Mindelo, 13 Fev (Inforpress) – A ilha de São Vicente recebe nos dias 04 e 05 de Março o “2º Congresso de doutorados – Encontro académicos e cientistas de Cabo Verde”, que pretende reflectir sobre os desafios da crise sanitária.

A convocação desta reunião magna surge, conforme informações dos organizadores, num momento em que Cabo Verde, como as restantes sociedades do planeta, busca respostas para os desafios complexos que a crise sanitária veio colocar.

“Mais do que nunca, cumpre-nos reflectir individual e colectivamente sobre a sobrevivência da vida humana e sobre a sustentabilidade do planeta e do nosso país, ajudando a rever procedimentos e códigos de conduta normalizados, mas prejudiciais”, considerou a organização.

 Como produtores e detentores de conhecimento, ferramentas críticas e metodológicas avançadas, cabe aos doutores, segundo a mesma fonte, uma “responsabilidade acrescida na busca dessas respostas, assessorando os poderes públicos na configuração de políticas que enderecem convenientemente a complexidade dos problemas”.
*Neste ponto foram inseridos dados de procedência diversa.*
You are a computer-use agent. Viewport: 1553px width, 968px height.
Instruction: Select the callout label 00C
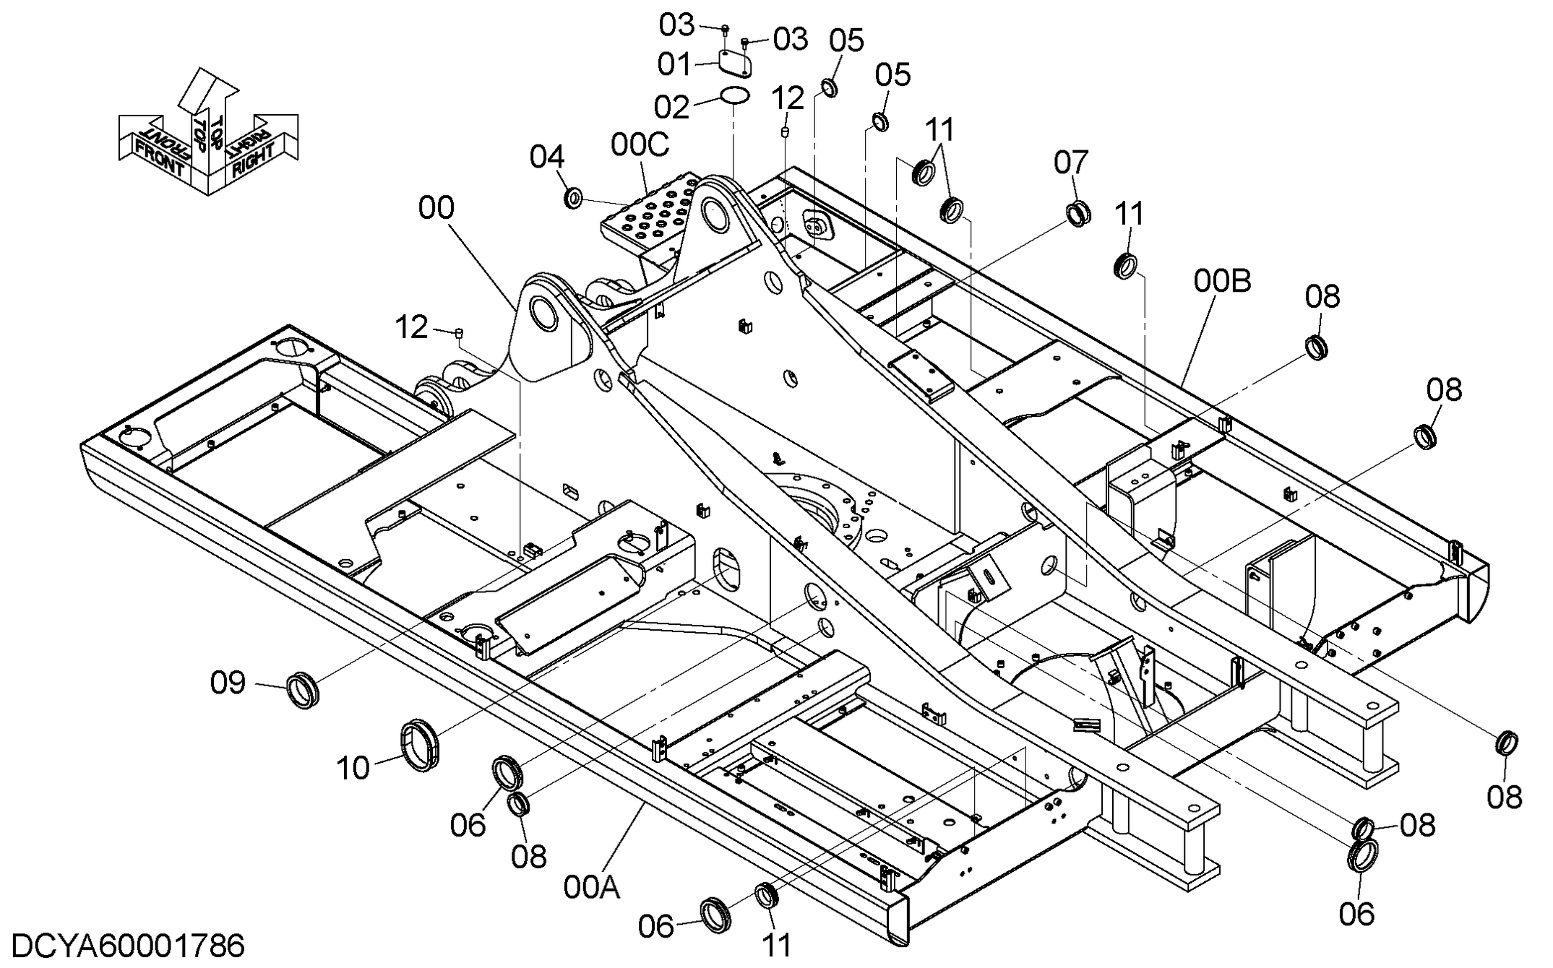(640, 144)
“O tipo de relação existente entre o saber e o poder determina em larga medida os processos de modernização e o crescimento equilibrado dos países, seja de países industrializados, seja de países em desenvolvimento, como é o caso de Cabo Verde”, asseguram os organizadores, para quem o “subaproveitamento do conhecimento científico” disponível nas universidades e outras instituições académicas e científicas, tem constituído um “sério obstáculo” ao processo de desenvolvimento dos países mais pobres.

“E funcionado como um retardador desses processos”, consideram.

E é neste sentido, que, conforme a mesma fonte, que as resoluções do 1º congresso, realizado na cidade da Praia em Novembro de 2014, destacou o papel fulcral do ensino superior e da ciência para o desenvolvimento de Cabo Verde. 

As resoluções, ajuntou, destacaram ainda a importância da formação e da massa crítica enquanto indutores de cidadania e democracia, “elevando os patamares de exigência relativamente à qualidade da governação e à fiscalização da atividade dos decisores”. Agora, decorridos seis anos, verificou-se que algumas das resoluções do 1º congresso se traduziram em medidas adoptadas pelos governos e dirigentes institucionais. 

“No entanto, muitas delas não tiveram seguimento, mormente no que toca a modelos de gestão académica e a criação de condições propícias ao florescimento de uma investigação que permita ao país inserir-se, de forma competitiva, nas redes internacionais de produção de conhecimento”, critica a organização.

Os organizadores do 2º congresso estimam haver aproximadamente 300 doutorados cabo-verdianos em Cabo Verde e na diáspora.